Though involved in other research, such as teaming with David Smith and Steve Cummer to create advanced metamaterials, Jokerst's main focus is on miniaturizing optics and lasers and integrating them with related technologies to create a range of innovative chip-scale sensing systems. "What I'm interested in doing is taking big systems that are useful and making them very tiny, portable, and low cost," she says.
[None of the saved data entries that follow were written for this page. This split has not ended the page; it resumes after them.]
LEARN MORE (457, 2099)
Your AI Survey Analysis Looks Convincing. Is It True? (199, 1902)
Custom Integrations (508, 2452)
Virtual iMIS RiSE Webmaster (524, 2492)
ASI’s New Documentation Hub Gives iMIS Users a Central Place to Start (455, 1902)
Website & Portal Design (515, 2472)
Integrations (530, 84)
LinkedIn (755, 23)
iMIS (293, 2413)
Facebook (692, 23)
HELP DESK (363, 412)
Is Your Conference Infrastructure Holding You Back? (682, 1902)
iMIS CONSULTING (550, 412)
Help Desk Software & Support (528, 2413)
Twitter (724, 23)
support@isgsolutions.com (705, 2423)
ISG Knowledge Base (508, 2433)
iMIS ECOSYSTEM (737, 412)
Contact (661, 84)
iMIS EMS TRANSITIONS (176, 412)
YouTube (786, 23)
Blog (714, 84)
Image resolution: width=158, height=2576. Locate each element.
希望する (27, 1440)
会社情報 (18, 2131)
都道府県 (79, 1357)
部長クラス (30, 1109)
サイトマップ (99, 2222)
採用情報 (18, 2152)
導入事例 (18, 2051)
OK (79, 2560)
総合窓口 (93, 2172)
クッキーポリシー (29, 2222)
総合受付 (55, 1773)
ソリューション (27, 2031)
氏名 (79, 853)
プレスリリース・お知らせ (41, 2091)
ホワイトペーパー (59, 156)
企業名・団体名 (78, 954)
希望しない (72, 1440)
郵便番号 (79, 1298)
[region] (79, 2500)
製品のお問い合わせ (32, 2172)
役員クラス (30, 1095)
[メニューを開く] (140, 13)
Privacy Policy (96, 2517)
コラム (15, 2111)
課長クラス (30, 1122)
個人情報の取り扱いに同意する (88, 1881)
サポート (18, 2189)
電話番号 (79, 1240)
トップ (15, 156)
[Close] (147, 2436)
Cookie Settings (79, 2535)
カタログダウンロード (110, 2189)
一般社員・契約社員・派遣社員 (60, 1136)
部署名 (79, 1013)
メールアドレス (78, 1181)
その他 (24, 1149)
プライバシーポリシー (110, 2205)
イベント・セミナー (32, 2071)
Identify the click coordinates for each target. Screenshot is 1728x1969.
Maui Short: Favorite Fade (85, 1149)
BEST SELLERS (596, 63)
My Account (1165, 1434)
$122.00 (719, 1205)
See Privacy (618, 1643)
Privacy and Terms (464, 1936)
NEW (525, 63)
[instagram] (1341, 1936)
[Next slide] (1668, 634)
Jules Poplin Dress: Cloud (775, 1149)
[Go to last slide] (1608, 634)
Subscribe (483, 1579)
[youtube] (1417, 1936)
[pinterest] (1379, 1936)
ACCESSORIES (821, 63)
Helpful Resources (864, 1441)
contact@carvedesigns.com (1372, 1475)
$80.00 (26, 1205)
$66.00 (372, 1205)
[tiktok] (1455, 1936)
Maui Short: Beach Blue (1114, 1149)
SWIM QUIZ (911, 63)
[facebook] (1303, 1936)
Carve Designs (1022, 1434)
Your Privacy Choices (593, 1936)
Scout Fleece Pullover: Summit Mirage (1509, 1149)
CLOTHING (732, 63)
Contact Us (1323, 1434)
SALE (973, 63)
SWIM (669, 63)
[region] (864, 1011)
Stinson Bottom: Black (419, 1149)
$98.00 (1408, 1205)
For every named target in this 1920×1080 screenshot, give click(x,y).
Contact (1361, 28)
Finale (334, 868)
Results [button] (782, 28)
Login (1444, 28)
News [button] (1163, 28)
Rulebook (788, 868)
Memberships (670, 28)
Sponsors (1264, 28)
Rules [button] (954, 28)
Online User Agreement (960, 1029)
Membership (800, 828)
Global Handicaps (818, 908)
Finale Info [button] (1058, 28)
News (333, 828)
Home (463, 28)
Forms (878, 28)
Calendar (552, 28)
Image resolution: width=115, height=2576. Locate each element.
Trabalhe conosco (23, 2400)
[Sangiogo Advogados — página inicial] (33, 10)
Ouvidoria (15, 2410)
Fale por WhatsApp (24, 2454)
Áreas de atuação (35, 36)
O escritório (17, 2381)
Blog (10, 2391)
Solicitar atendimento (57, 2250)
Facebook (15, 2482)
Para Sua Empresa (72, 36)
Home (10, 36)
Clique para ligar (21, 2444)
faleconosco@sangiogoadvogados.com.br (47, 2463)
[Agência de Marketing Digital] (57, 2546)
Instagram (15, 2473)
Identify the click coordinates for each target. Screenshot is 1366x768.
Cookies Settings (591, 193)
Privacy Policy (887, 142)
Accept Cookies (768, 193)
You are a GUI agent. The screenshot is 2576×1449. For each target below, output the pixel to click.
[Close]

Potential applications range from early diagnosis of life-threatening diseases, including one that took the life of her uncle, to measuring pollutants and toxins in the water and air.
"For me personally, as I've gotten older, doing research that has some significance to humans and the environment has become much more important to me," says Jokerst, "That's why I do what I do. This kind of work has become almost a renewal for me in my interests."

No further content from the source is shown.